In article <2encotINN3sq@bonnie.sax.de> j@uriah.sax.de (J Wunsch) writes:
>In <2dj25i$1ga@u.cc.utah.edu> terry@cs.weber.edu (A Wizard of Earth C) writes:
>
>>[ ... DMA problems with FDC ... ]
>
>>It is probably your cache. ...
>>... device initiated DMA has the potential
>>to update memory without updating cache (on reads) or write data that is
>>valid in cache but not in memory (unless your cache is write through) on
>>writes.
>
>Umm, Terry, i think you failed here.
>The FDC does not do any ``device initiated DMA'' in this sense. It's simply
>using the DMA chipset feature. This *should* not conflict with cache usage -
>or the chipset design is broken. [We do not speak about SCSI host adaptors
>that do bus-master DMA.]

Geeze... this is a real old discussion; let's see if I can remember...

He was taking about DMA problems trashing his floppy I/O; without a more
complete discussion of exactly what was happening (which if it could be
done meant that the question wouldn't have needed to be asked 8-)), the
only thing I could see was the data being read off the disk using DMA
and then written to the floppy not using DMA.  BECAUSE the floppy does
*not* _ALSO_ use DMA, then there could be a cache related problem.

This could probably be ignored if it were program generated data
going to the floppy... but if it wre, for instance, a tar of a
directory or a cp of a file, then the DMA into the machine from the
disk could be what is screwing up -- and that because of cache problems.

>In fact, i'm also experiencing lotta DMA overruns when attempting to do
>some floppy IO while some heavy compile job is running. This is in a box
>with an Adaptec SCSI, and i didn't track it down whether it's the CPU
>load that causes the trouble (would really look strange to me), or if
>it's the heavy disk IO that happens while compiling.

DATA SEGMENT
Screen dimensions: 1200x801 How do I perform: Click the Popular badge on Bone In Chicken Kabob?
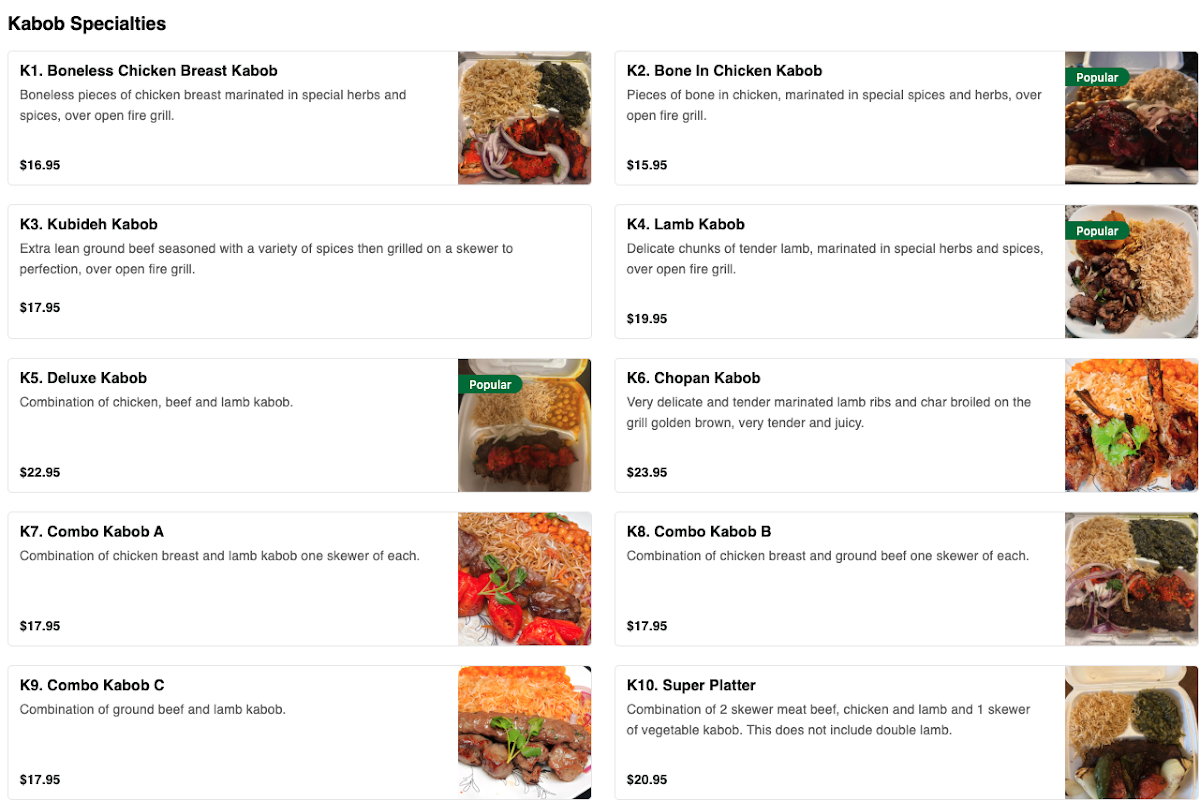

EXERCISE TASKS
• A. Which words in the DMA thread are set off with asterisks or underscores for emphasis?
• B. In the DMA thread, what make of SCSI adapter is in the box that gets DMA overruns during floppy IO?
• C. Can you print the part of the DMA thread starting at "Geeze... this is" and ending at "cache related problem."?

RESPONSES FOR EACH TASK
• A. should, not, ALSO

• B. Adaptec.

• C.
Geeze... this is a real old discussion; let's see if I can remember...

He was taking about DMA problems trashing his floppy I/O; without a more
complete discussion of exactly what was happening (which if it could be
done meant that the question wouldn't have needed to be asked 8-)), the
only thing I could see was the data being read off the disk using DMA
and then written to the floppy not using DMA.  BECAUSE the floppy does
*not* _ALSO_ use DMA, then there could be a cache related problem.